Matthew Goetz, MD
Genetic or drug-induced alterations of the enzyme CYP2D6 that result in reduced metabolism of tamoxifen are associated with a higher risk of recurrence and death in women with estrogen receptor–positive breast cancer who receive the drug. The results of the study were published in Clinical Cancer Research
CYP2D6 is responsible for the metabolism of tamoxifen to create its active metabolite, endoxifen. The study’s authors noted that there has been controversy regarding whether the effectiveness of the tamoxifen is affected by alterations in CYP2D6. They conducted this study to independently determine whether the odds of death or recurrence differ by CYP2D6
genotype in patients who received 5 years of adjuvant tamoxifen. Additionally, the researchers wanted to determine whether there is a relationship between CYP2D6
genotype and outcomes in patients who received 2 years of tamoxifen followed by 3 years of anastrozole, compared with those who received 5 years of tamoxifen.
The researchers used data obtained from patients enrolled in the Austrian Breast and Colorectal Cancer Study Group Trial 8, a prospective, multicenter, randomized, open-label trial that randomized 3901 surgically resected early-stage breast cancer patients within 6 weeks after surgery to receive either 5 years of tamoxifen (20 mg daily) or 2 years of tamoxifen (20 mg daily) followed by 3 years of anastrozole (1 mg daily).

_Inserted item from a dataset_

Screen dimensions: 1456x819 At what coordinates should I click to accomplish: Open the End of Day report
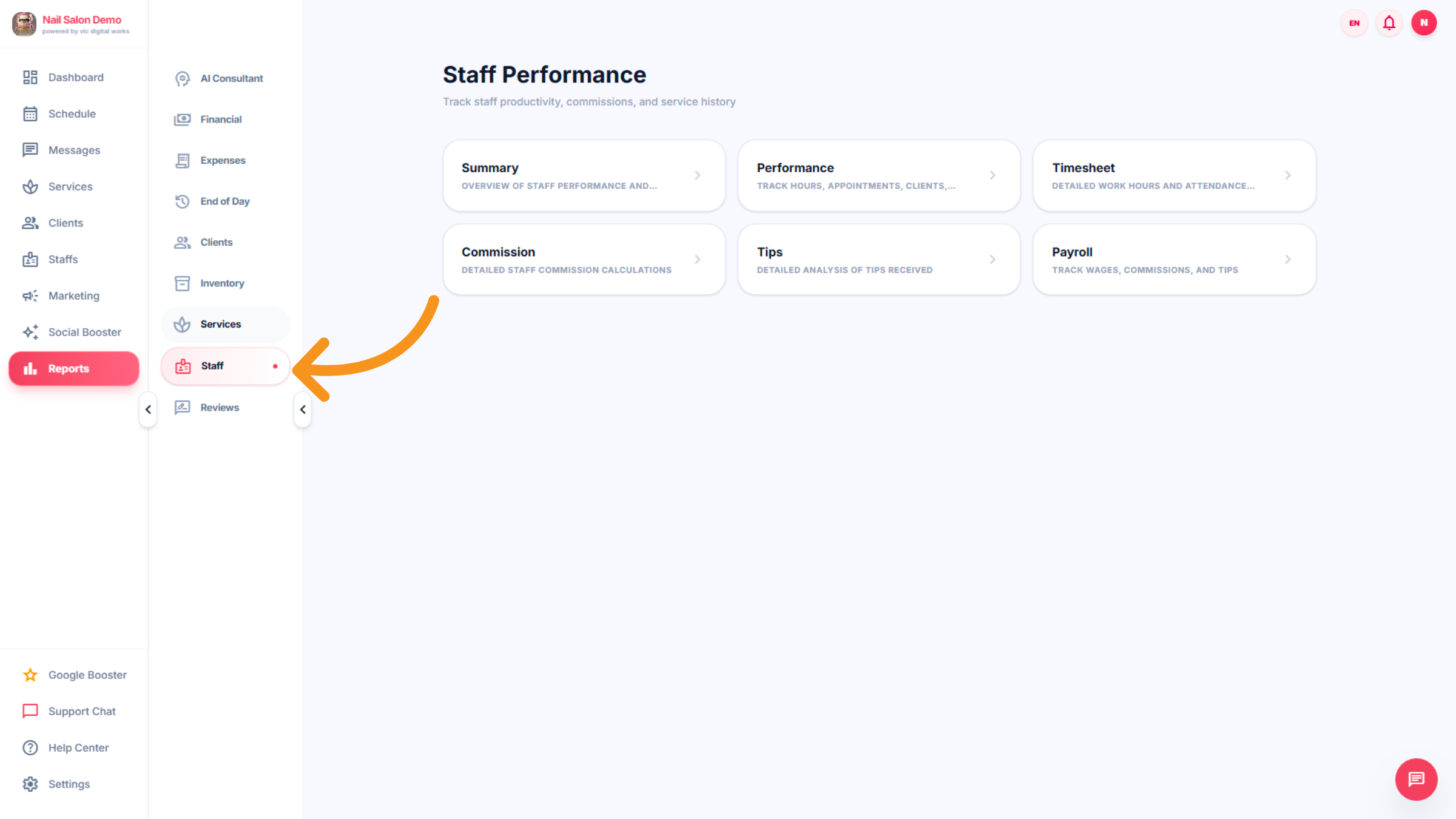tap(224, 201)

Eligible patients were postmenopausal women aged ≤80 years and had histologically verified ductal or lobular breast carcinoma that was invasive or minimally invasive, endocrine-responsive, and Nottingham grade 1 or 2. Patients were not allowed to have previously received neoadjuvant chemotherapy, hormone therapy, or radiotherapy.

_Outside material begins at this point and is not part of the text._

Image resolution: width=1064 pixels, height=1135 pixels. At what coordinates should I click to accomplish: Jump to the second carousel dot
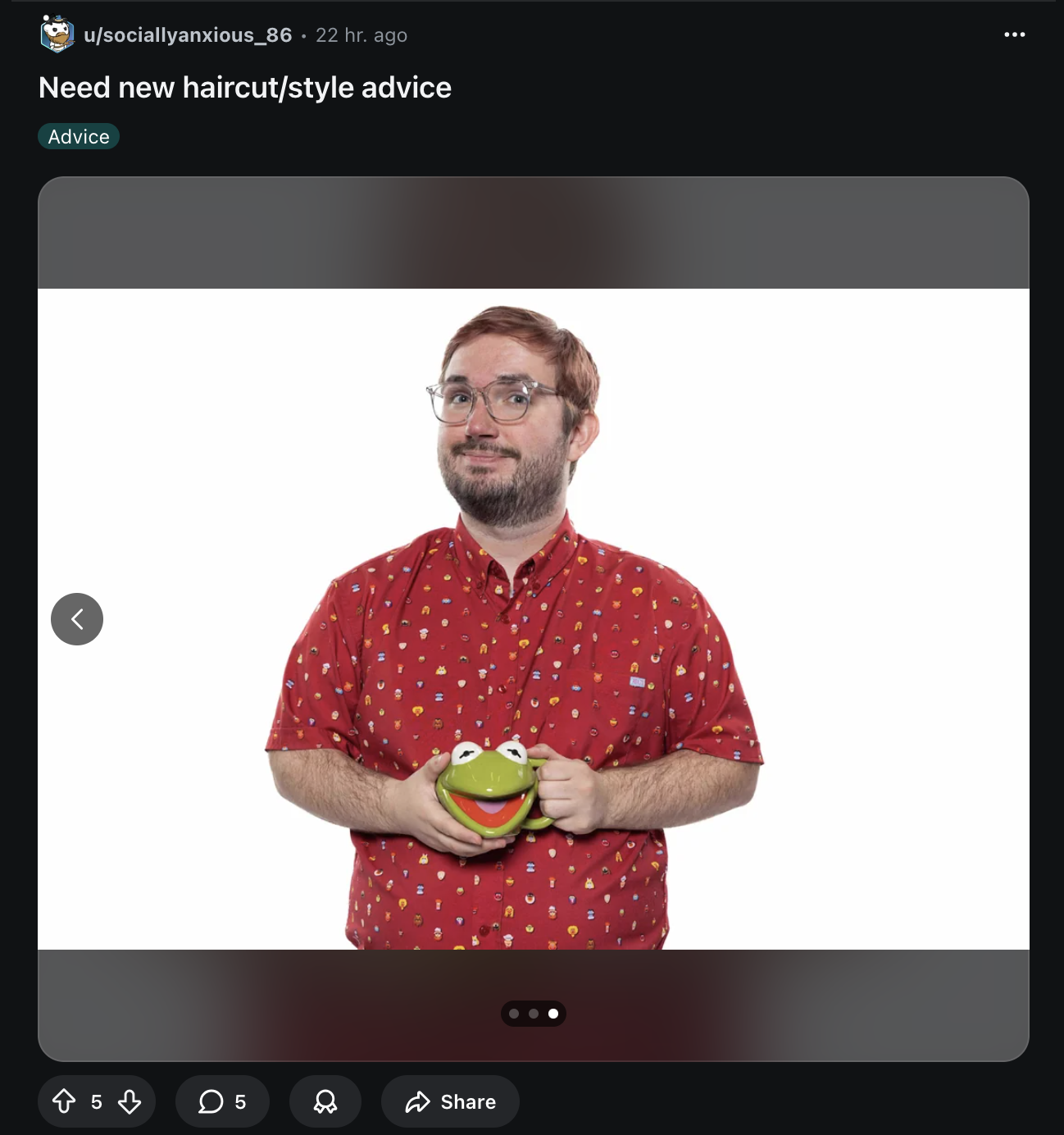534,1014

The researchers used an assay to determine which alleles were most closely associated with different types of CYP2D6
metabolism. They found that alleles *3, *4, and *6 were associated with no metabolism (PM), and alleles *10 and *41 were associated with reduced metabolism (IM). The absence of those alleles was associated with extensive metabolism (EM).
In the group of patients assigned to 5 years of tamoxifen, women had a higher likelihood of a recurrence or death if they had two poor alleles (PM/PM: odds ratio [OR] = 2.45; 95% CI, 1.05-5.73; P = .04) or one poor allele (PM/IM or PM/EM: OR = 1.67; 95% CI, 0.95-2.93; P
= .07) compared with women with two extensive alleles (EM/EM).
In years 3 to 5, when patients in the study remained on tamoxifen or switched to anastrozole, patients with PM/PM tended toward a higher likelihood of experiencing recurrence or death relative to patients with EM/EM if they continued on tamoxifen (OR = 2.40; 95% CI, 0.86-6.66; P
= .09), but the same was not true in women who switched to anastrozole (OR = 0.28; 95% CI, 0.03-2.30; P
“Our findings confirm that, in early breast cancer treated with tamoxifen, genetic alterations in CYP2D6 lead to a higher likelihood of recurrence and death,” said Matthew Goetz, MD, associate professor of Oncology at the Mayo Clinic in Rochester, Minnesota, and lead author of the study, in a statement.
Goetz said he believes that switching from tamoxifen to an aromatase inhibitor, the current recommendation, will give women with decreased CYP2D6 metabolism the greatest benefit. He said that women who are identified as poor metabolizers of CYP2D6 should probably avoid tamoxifen altogether and begin therapy with an aromatase inhibitor.
Additionally, Goetz’s research group is working with the National Cancer Institute to develop endoxifen, the active part of tamoxifen. If successfully developed, Goetz said it would not matter how tamoxifen gets metabolized.
Goetz MP, Suman VJ, Hoskin TL, et al. CYP2D6 metabolism and patient outcome in the Austrian Breast and Colorectal Cancer Study Group Trial (ABCSG) 8. Clin Cancer Res. 2013;19(2):500-507.